" " " Is There a Healthier Way to Cook Bacon? | sandwich maker recipes "
 
Saturday, 4 September 2010 at 22:53 |  

The healthiest way to cook bacon is in the microwave, but this is really effective only if you are cooking three to six slices, that is one or two adult servings. Place the bacon on a triple layer of paper towels on a microwave-safe plate, and cover with another double layer of paper towels. Microwave on high for two minutes, then check. Microwaving three slice for up to 3-1/2 minutes or six slices for up to 7 minutes will not create any carcinogens. Clean the microwave immediately after cooking bacon unless you like the lingering smell.

Frying or sautéing bacon is the only way you can cook slab bacon. Keep the heat set at low or medium. You can toss a lump of bacon in the frying pan and allow the heat the separate the slices, but you will need to separate them in the pan as soon as they begin to sizzle. Time to fry may be 10 to 20 minutes, depending on how much bacon you cook.

Soaking the bacon in water reduces the production of potential carcinogens, but you do not need this step if you cook the bacon slowly over low to medium heat and you stop cooking before it is burnt. Because of the high temperatures involved, you should not roast or broil bacon. Exposure to temperatures of 450-500º F (225-250º C) with exposure to air creates carcinogens.
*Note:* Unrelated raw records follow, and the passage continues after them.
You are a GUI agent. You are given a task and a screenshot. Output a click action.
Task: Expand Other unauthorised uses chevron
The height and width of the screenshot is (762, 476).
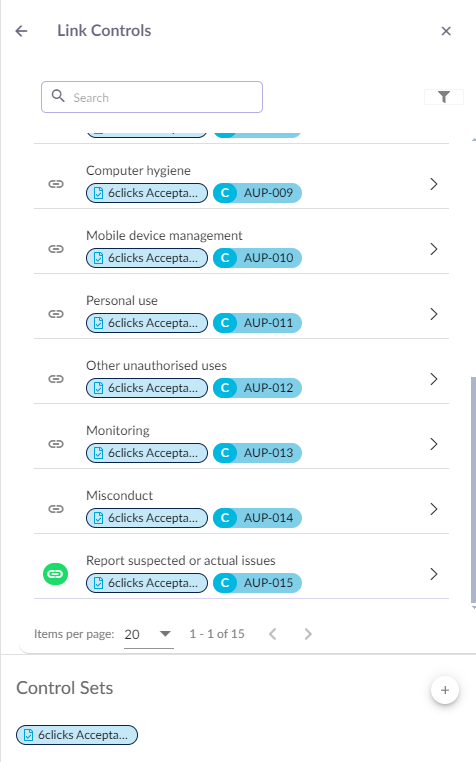[434, 379]
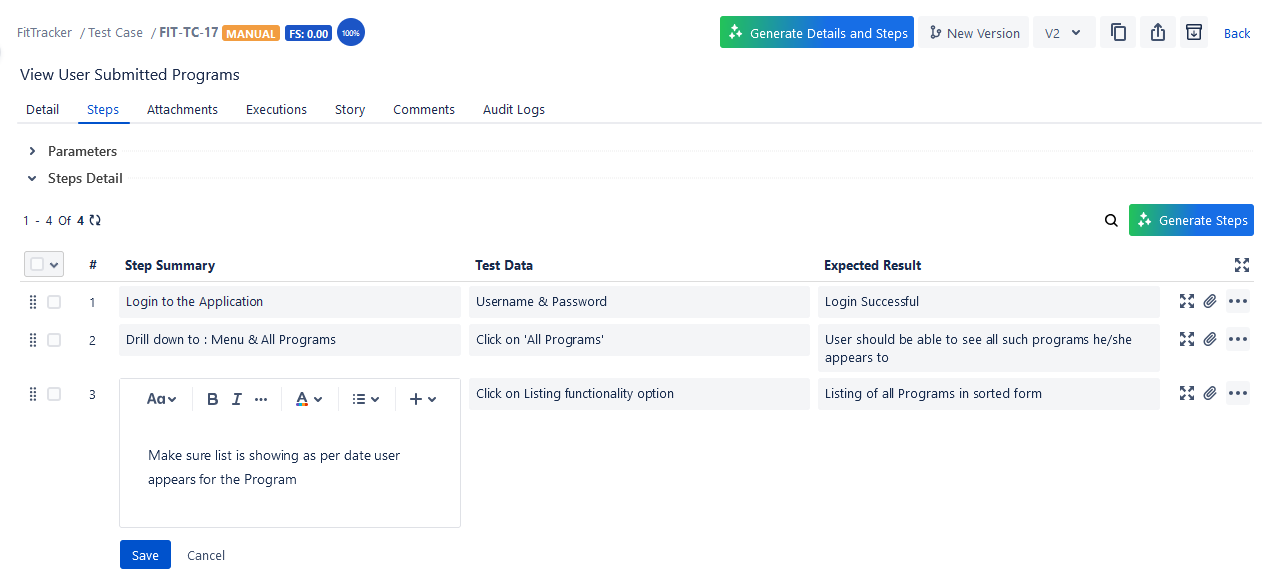Duplicate the test case using the copy icon

tap(1118, 32)
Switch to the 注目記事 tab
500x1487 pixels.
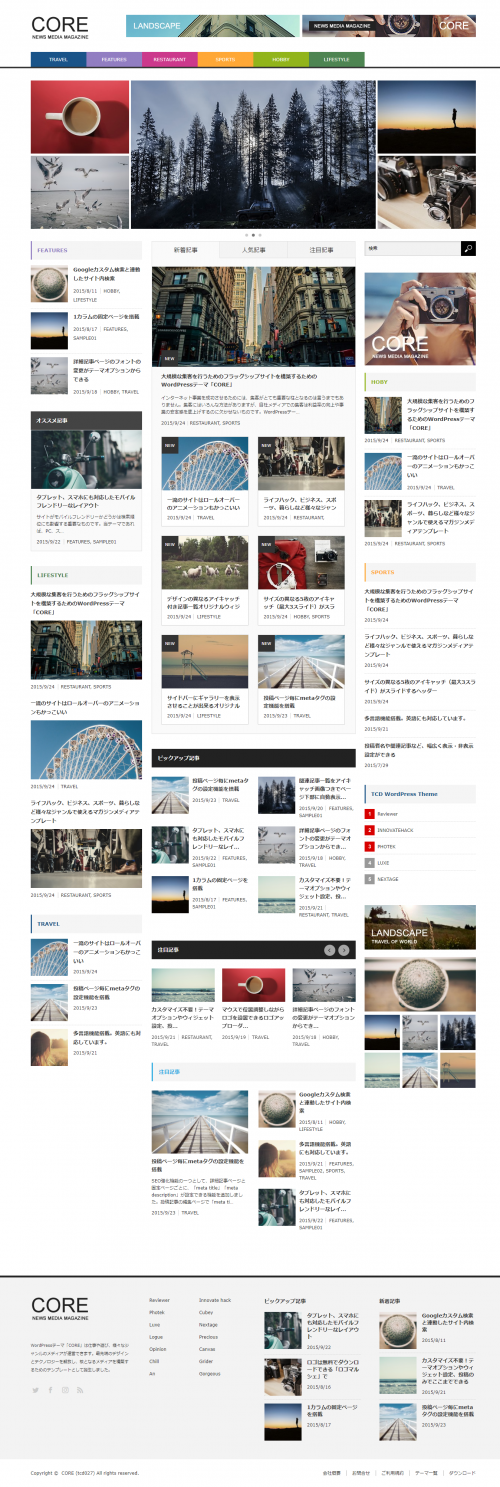(321, 249)
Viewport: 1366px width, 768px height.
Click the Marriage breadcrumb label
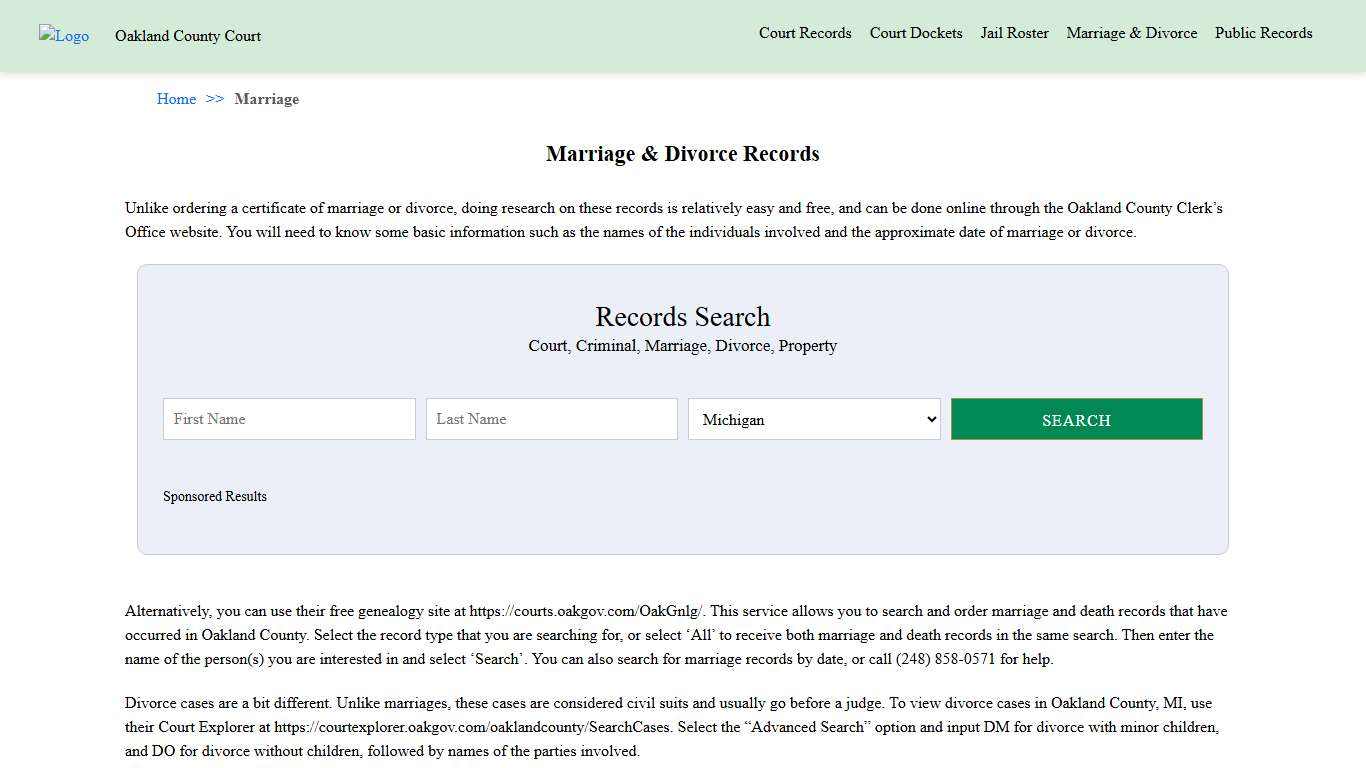[x=266, y=99]
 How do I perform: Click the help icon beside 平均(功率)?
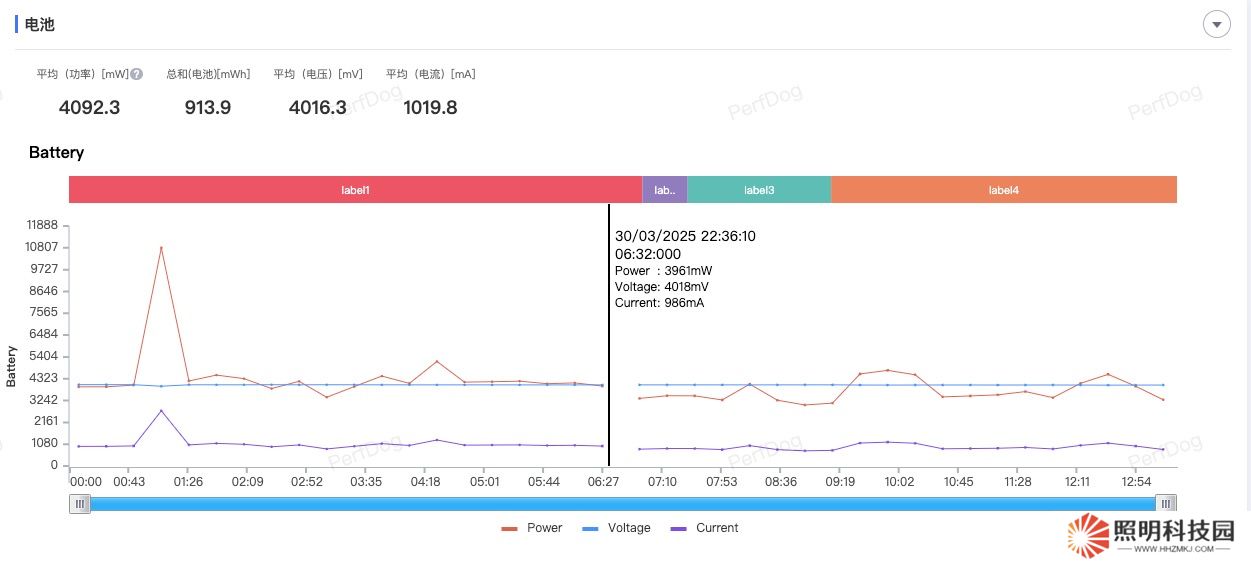coord(137,74)
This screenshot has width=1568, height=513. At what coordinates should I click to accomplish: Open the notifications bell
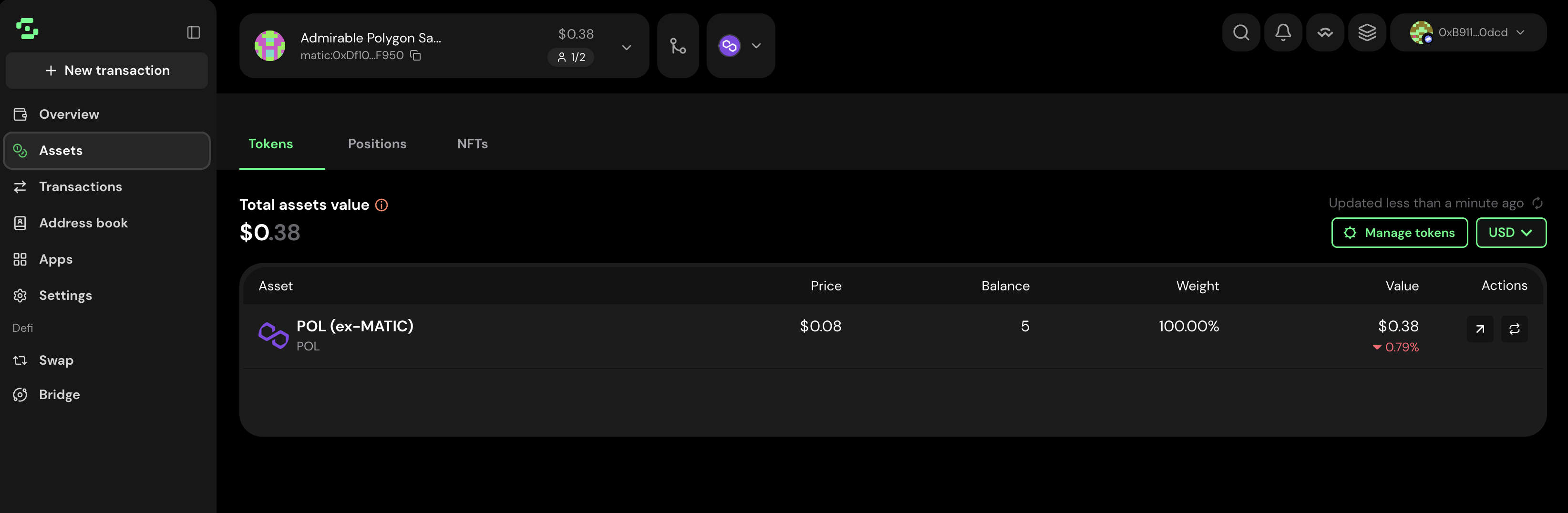(x=1282, y=32)
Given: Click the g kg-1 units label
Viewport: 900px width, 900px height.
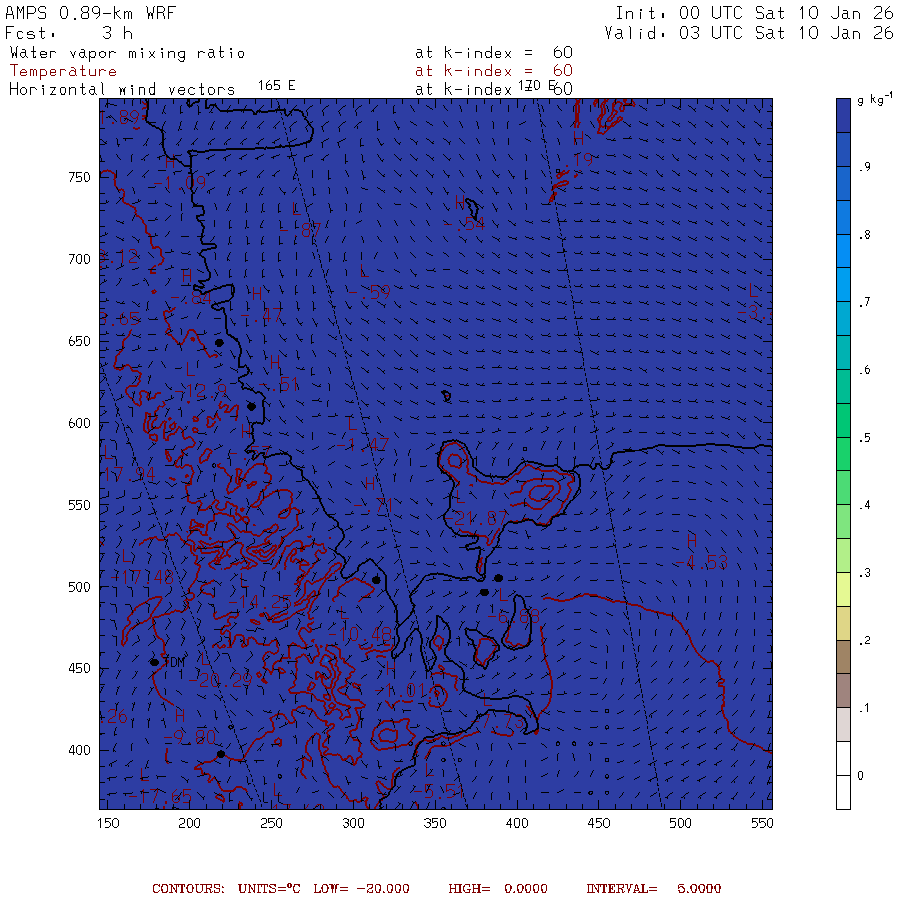Looking at the screenshot, I should coord(877,101).
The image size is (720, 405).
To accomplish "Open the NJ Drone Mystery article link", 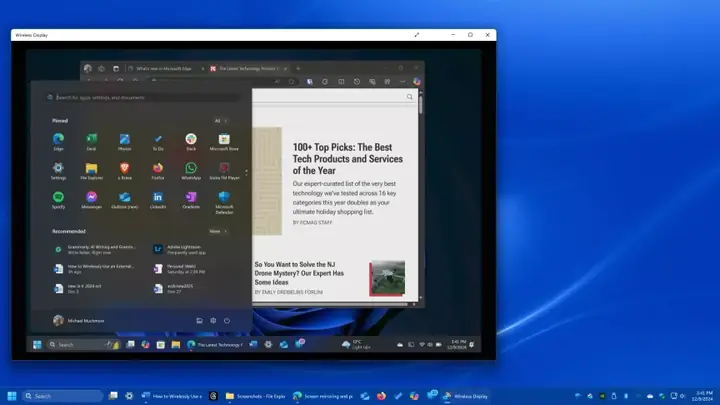I will coord(299,273).
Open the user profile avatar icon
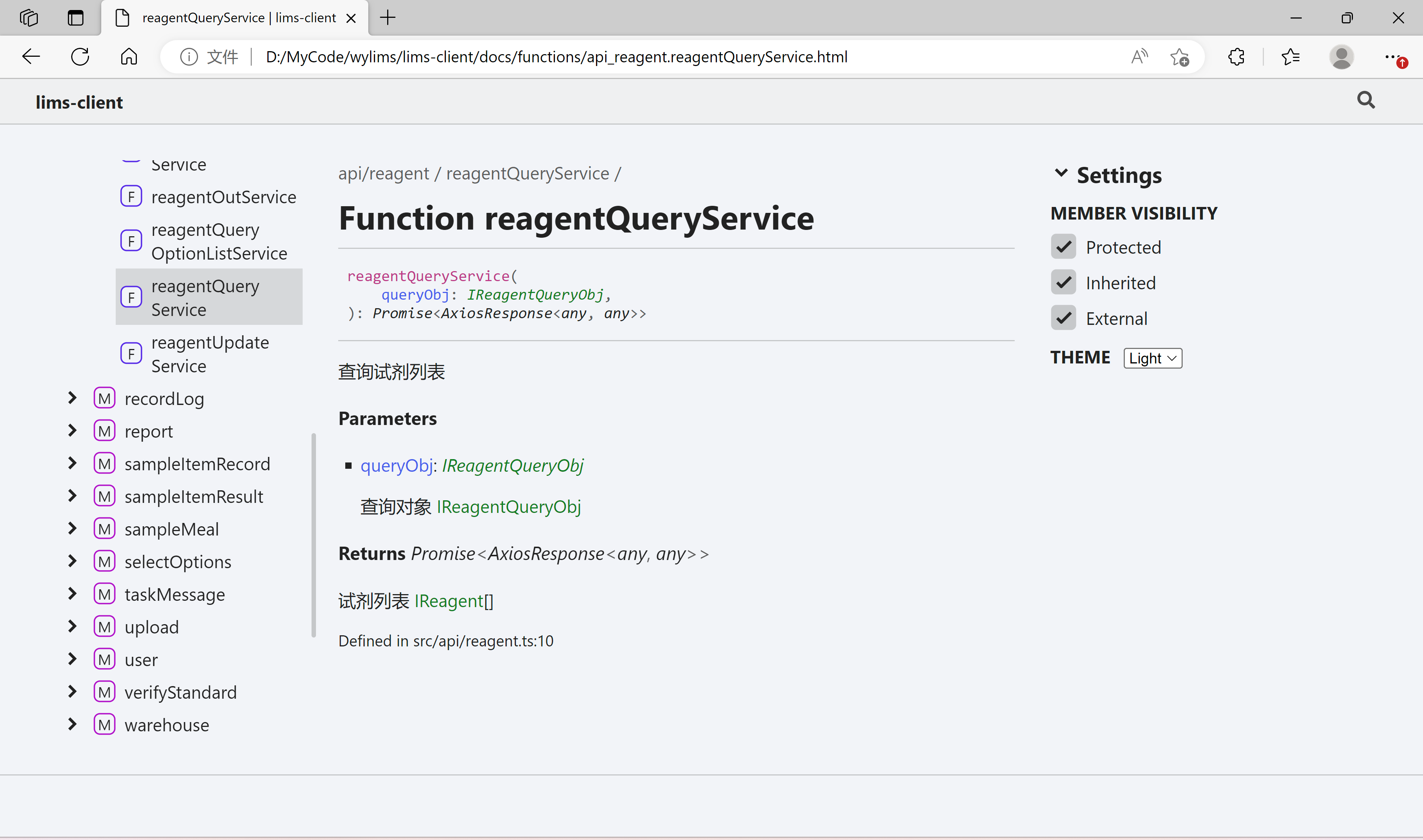Screen dimensions: 1423x840 1341,57
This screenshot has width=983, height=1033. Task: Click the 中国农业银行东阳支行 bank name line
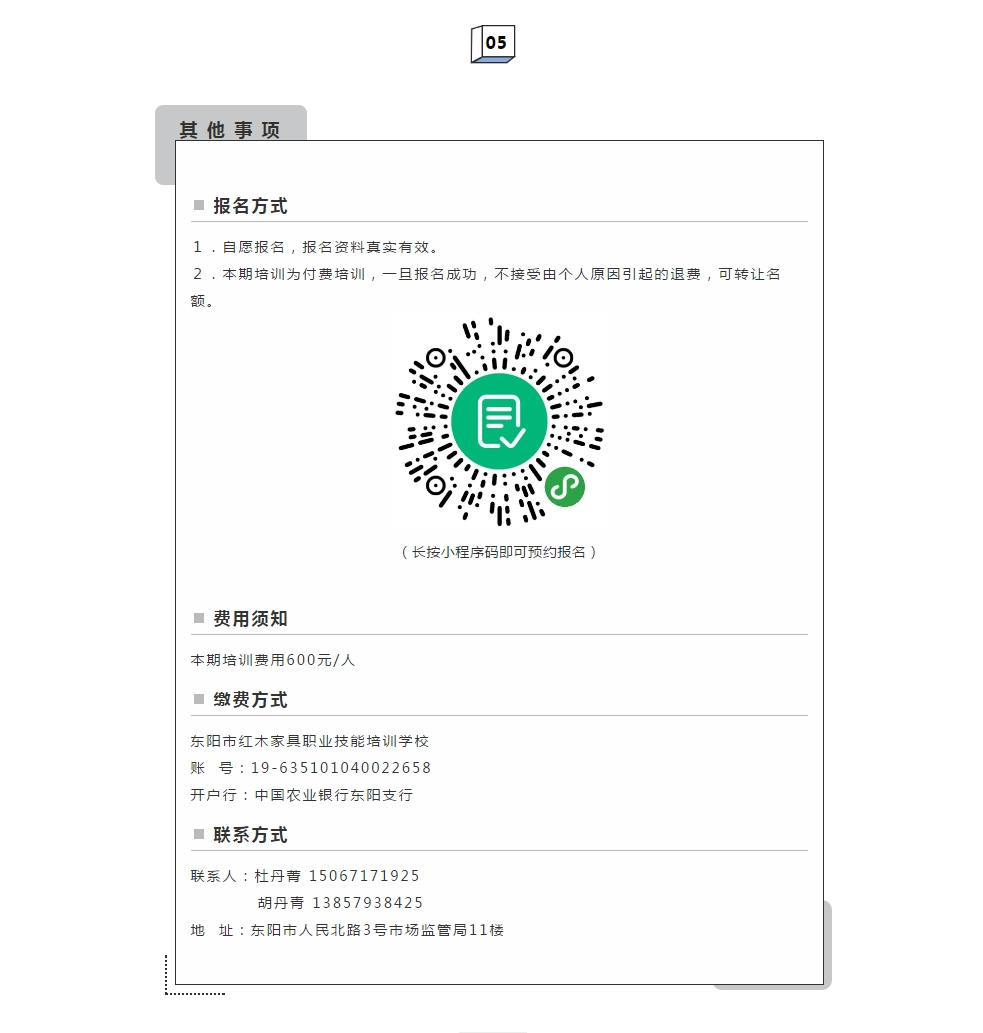pos(334,795)
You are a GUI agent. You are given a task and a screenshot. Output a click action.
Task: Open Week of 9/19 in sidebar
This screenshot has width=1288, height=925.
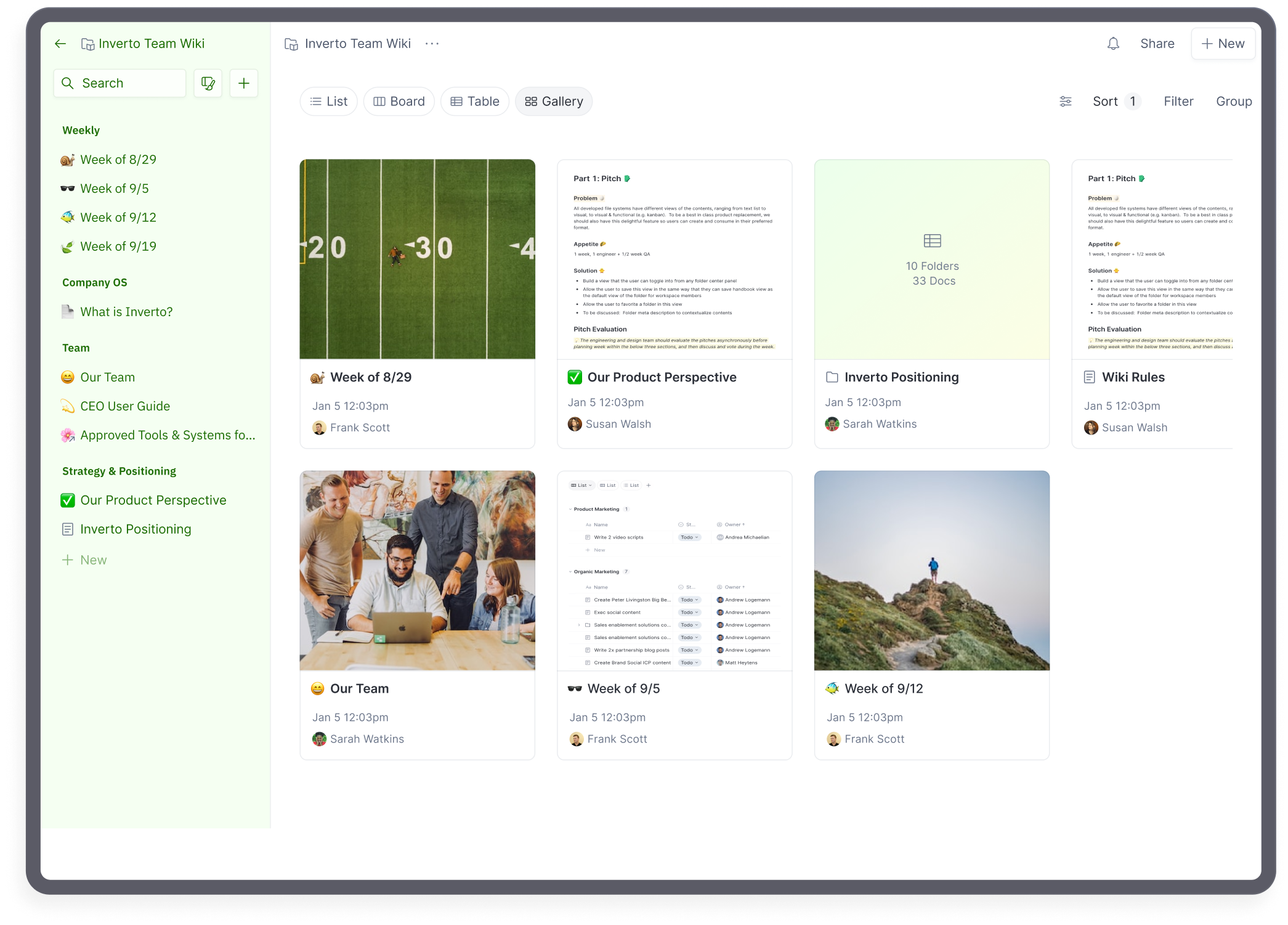118,247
Boiling bacon is a healthy way to prepare the meat. It creates no carcinogens, and it reduces salt content. Boiled bacon occasionally appears on British breakfast tables, but in the States it is reserved for seasoning vegetables.

As for the bacon-in-a-bag product you can find sitting on a non-refrigerated grocery shelf, I'm not sure I would touch it, much less eat it. Weeks and weeks of room temperature storage in a bag that may or may not be sealed may not result in food contamination, but it's bound to create free radicals.

There is, however, a sure-fire way to get around the problems of cooking bacon.

Much of the non-English speaking world eats bacon raw. If you are a guest in a German or Danish home or hotel and you are offered raw bacon for your breakfast, don't shrink in terror of parasites. Despite what you have read or heard, pork products in the European Union do not contain parasites (and, yes, I have seen raw European pork under a microscope), and you would also be safe in Australia or New Zealand. If you offered raw pork on your safari, however, try eating breakfast vegetarian."